Exercise instructions → With pictures omitted, copy exactly every line from the one that contains "Click the reply count of 11" to the end of the listing below.
########
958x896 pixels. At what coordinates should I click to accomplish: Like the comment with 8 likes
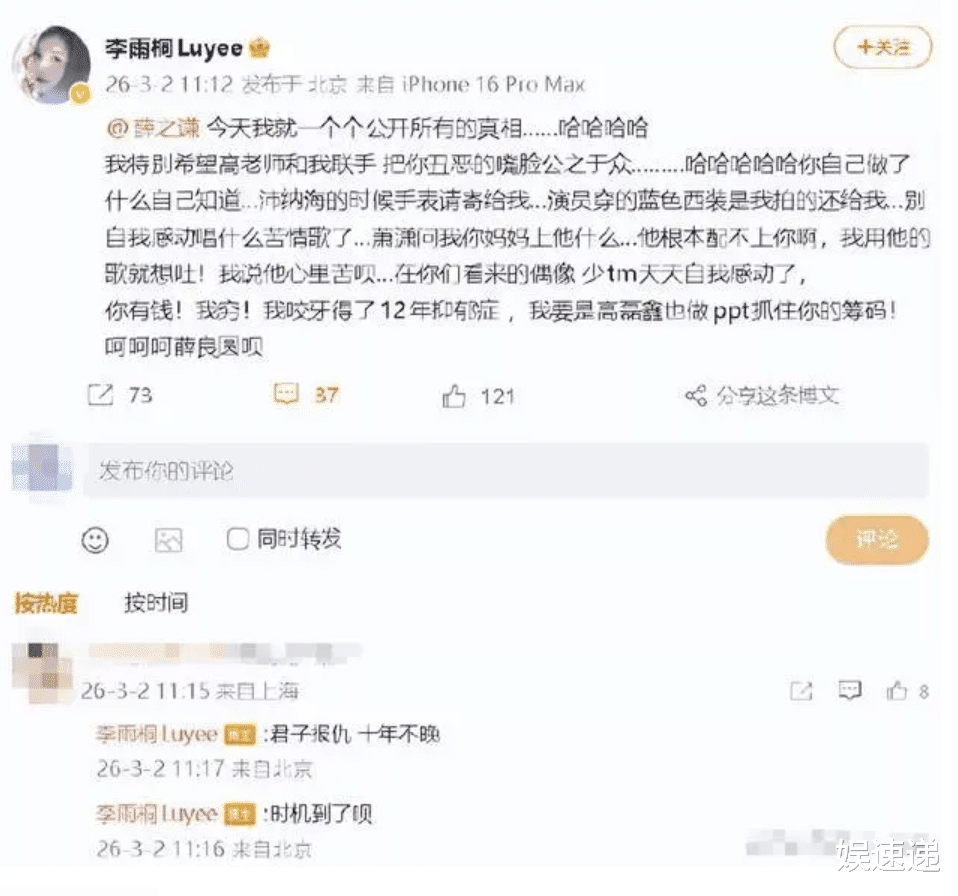pyautogui.click(x=897, y=691)

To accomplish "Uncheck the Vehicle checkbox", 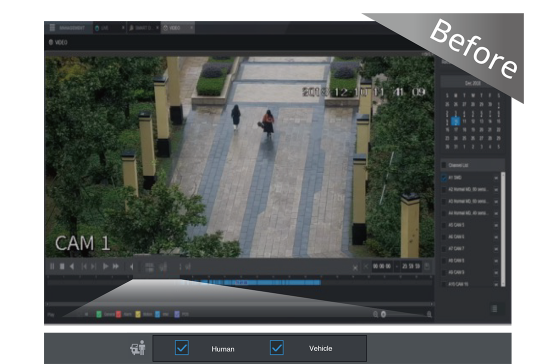I will coord(277,348).
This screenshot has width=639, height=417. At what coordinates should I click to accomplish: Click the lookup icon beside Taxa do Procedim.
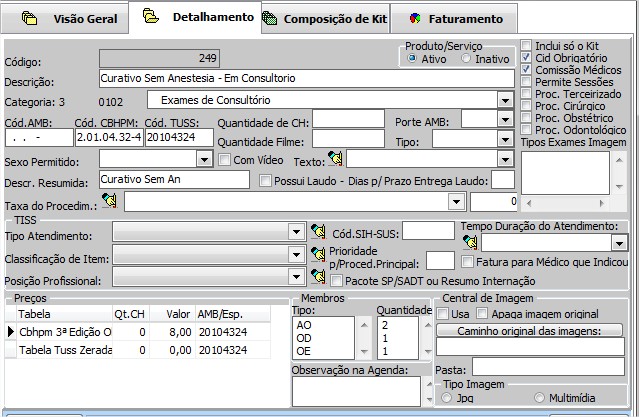pos(108,202)
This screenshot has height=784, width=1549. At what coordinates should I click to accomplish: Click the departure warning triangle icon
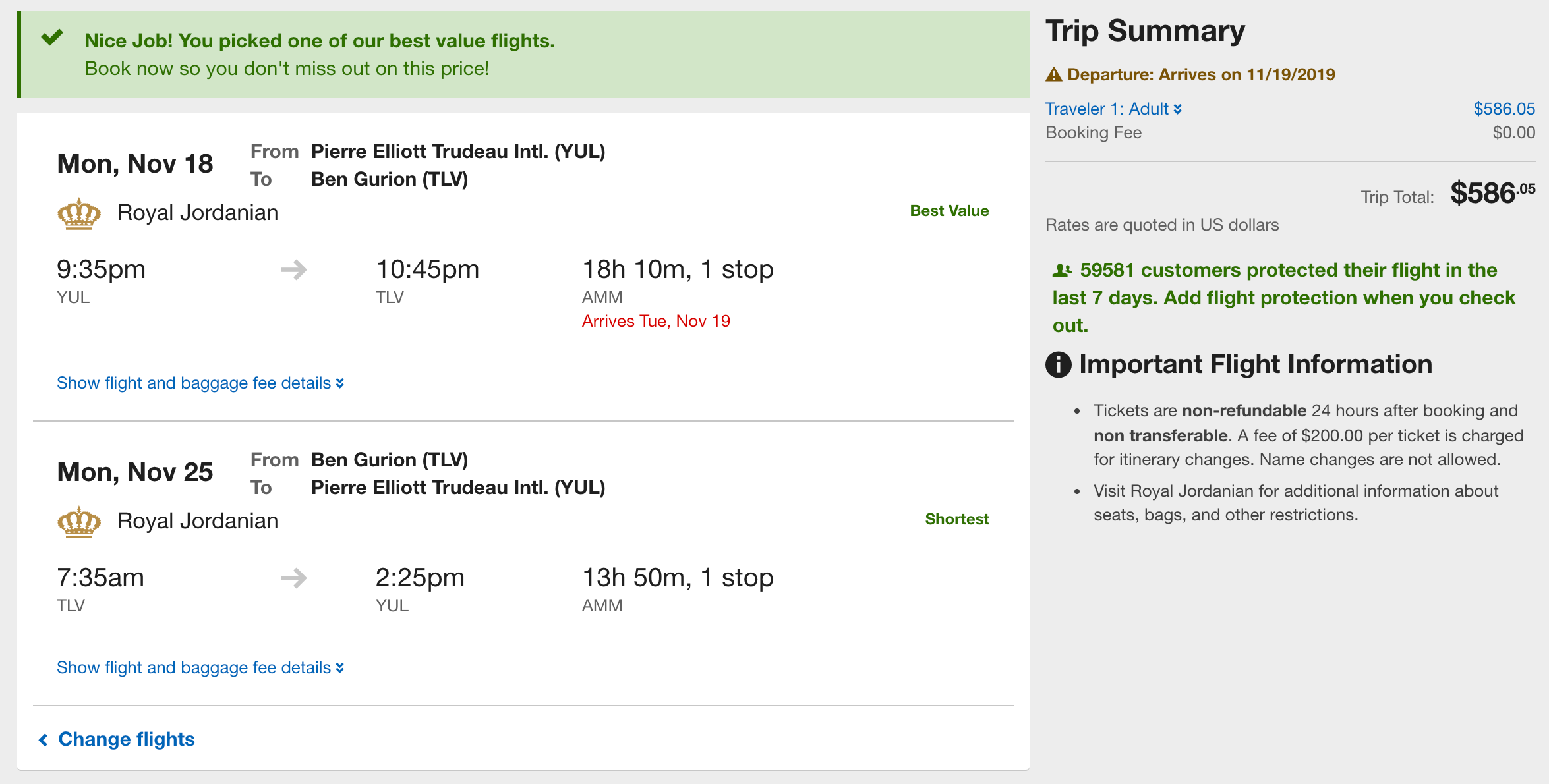click(x=1054, y=74)
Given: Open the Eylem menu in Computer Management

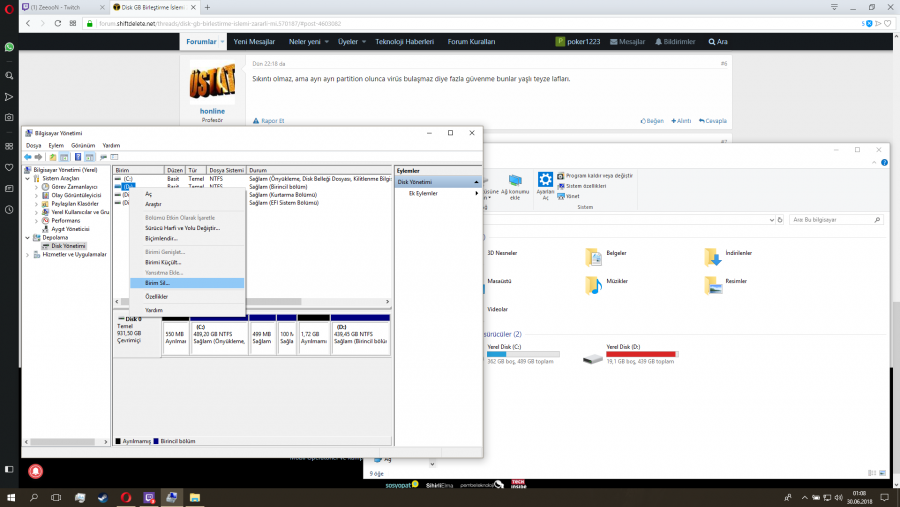Looking at the screenshot, I should pyautogui.click(x=56, y=145).
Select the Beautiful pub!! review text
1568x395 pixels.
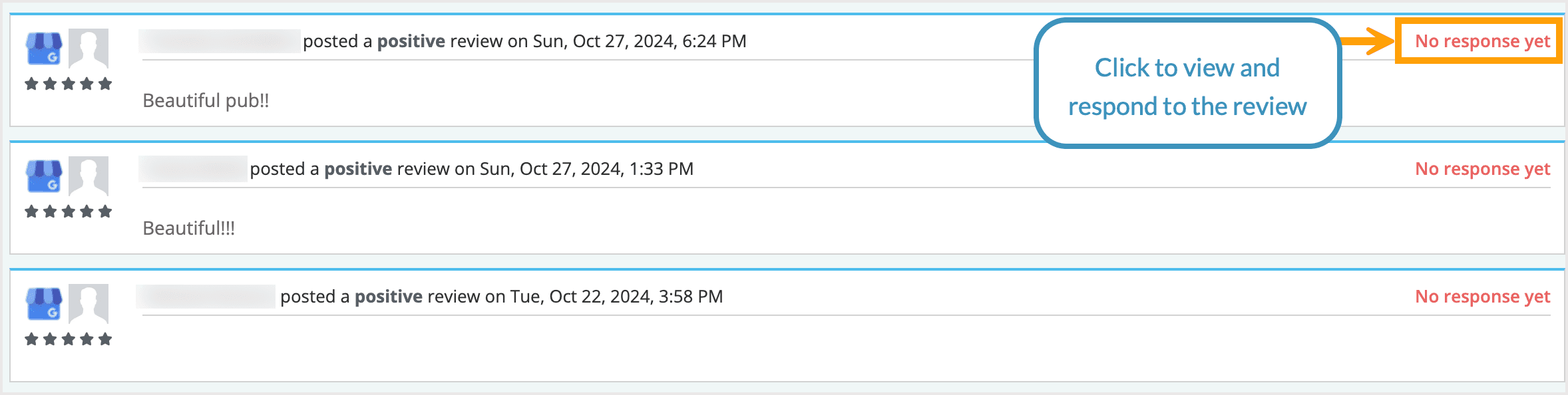[205, 101]
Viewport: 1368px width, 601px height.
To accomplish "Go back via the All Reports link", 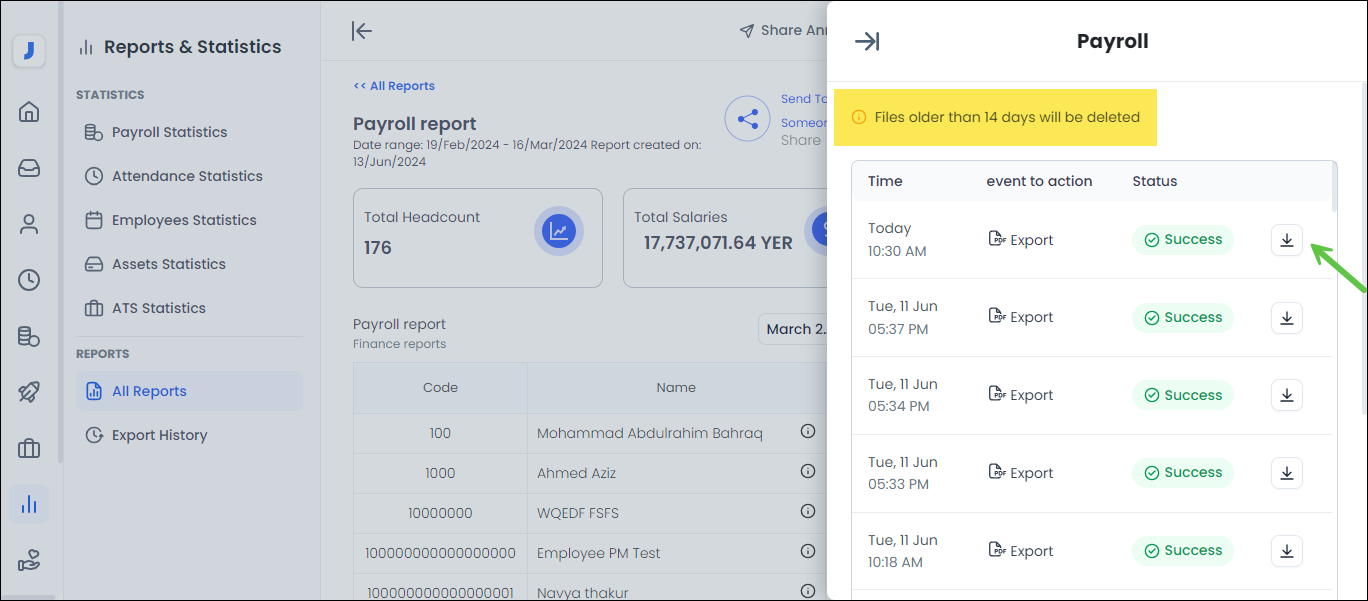I will point(393,85).

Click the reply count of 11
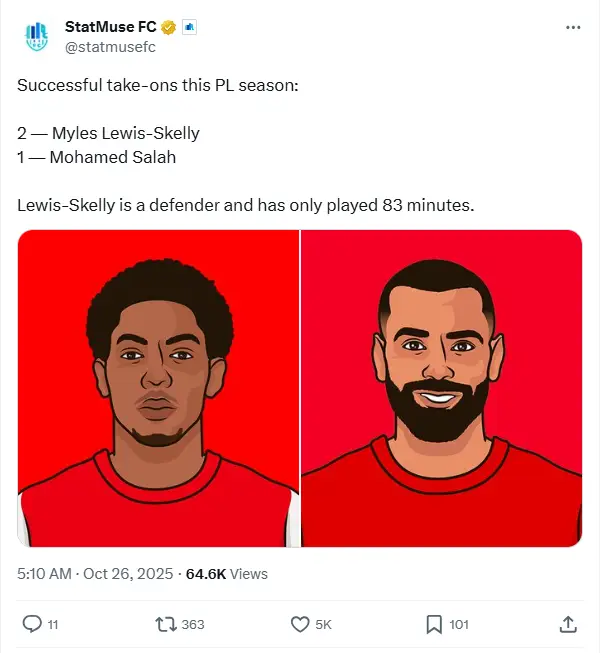coord(53,624)
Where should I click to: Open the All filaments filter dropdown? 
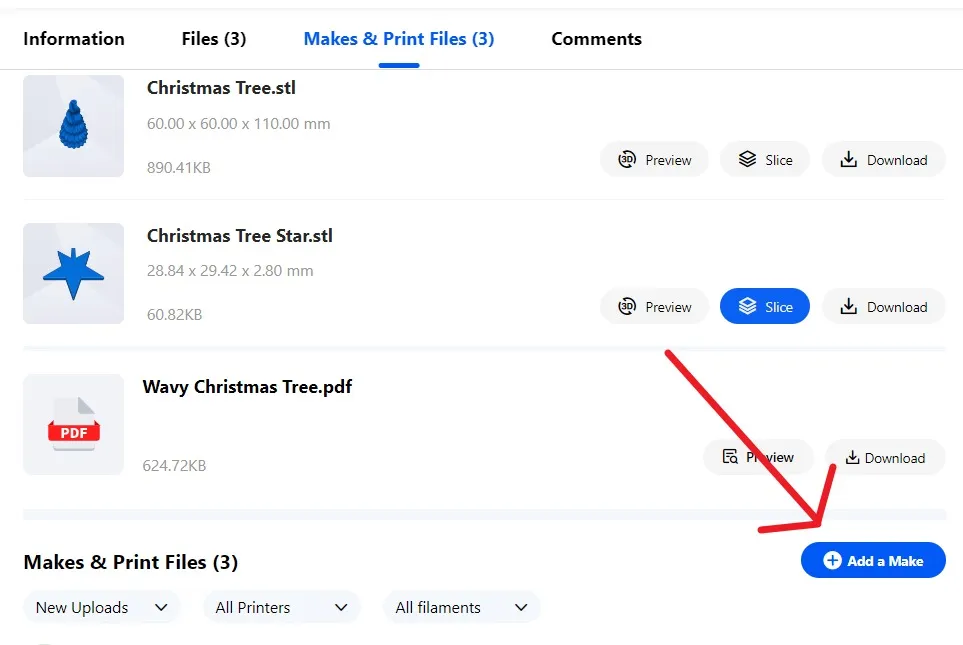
########
Worked solution →
Click the reply count of 11
coord(53,624)
Where should I click to: Open the All filaments filter dropdown? 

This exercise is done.